### PROBLEM
The line with "Where should I click to: Switch" marks the start; write out that line and all following lines through the end of the listing, exactly.

### RECORDS FOR THE TASK
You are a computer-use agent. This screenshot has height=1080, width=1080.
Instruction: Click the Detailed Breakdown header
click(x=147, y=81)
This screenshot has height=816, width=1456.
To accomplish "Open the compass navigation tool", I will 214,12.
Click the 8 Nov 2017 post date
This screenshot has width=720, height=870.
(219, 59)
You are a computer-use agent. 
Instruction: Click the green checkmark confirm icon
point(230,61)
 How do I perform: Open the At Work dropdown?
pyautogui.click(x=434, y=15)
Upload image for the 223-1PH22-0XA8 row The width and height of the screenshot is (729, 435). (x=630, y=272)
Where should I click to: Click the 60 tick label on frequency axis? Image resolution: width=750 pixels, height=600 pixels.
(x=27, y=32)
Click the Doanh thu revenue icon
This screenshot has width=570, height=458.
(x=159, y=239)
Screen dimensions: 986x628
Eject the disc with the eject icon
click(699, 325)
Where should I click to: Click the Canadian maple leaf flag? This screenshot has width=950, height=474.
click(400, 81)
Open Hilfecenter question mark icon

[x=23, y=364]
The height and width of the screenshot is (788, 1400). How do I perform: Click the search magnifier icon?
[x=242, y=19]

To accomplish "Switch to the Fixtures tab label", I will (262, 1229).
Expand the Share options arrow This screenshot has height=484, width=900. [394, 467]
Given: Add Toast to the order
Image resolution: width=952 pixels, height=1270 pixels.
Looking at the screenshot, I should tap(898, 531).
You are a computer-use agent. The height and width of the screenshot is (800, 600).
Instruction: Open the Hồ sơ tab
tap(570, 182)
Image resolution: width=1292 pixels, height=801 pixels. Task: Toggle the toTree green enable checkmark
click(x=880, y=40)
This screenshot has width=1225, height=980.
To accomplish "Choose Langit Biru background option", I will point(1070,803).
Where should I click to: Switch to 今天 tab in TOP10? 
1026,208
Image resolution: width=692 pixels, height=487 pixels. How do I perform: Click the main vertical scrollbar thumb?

### WRITTEN ANSWER
Where should I click to: Switch to 今天 tab in TOP10? 
1026,208
Image resolution: width=692 pixels, height=487 pixels. How do I perform: Click the main vertical scrollbar thumb?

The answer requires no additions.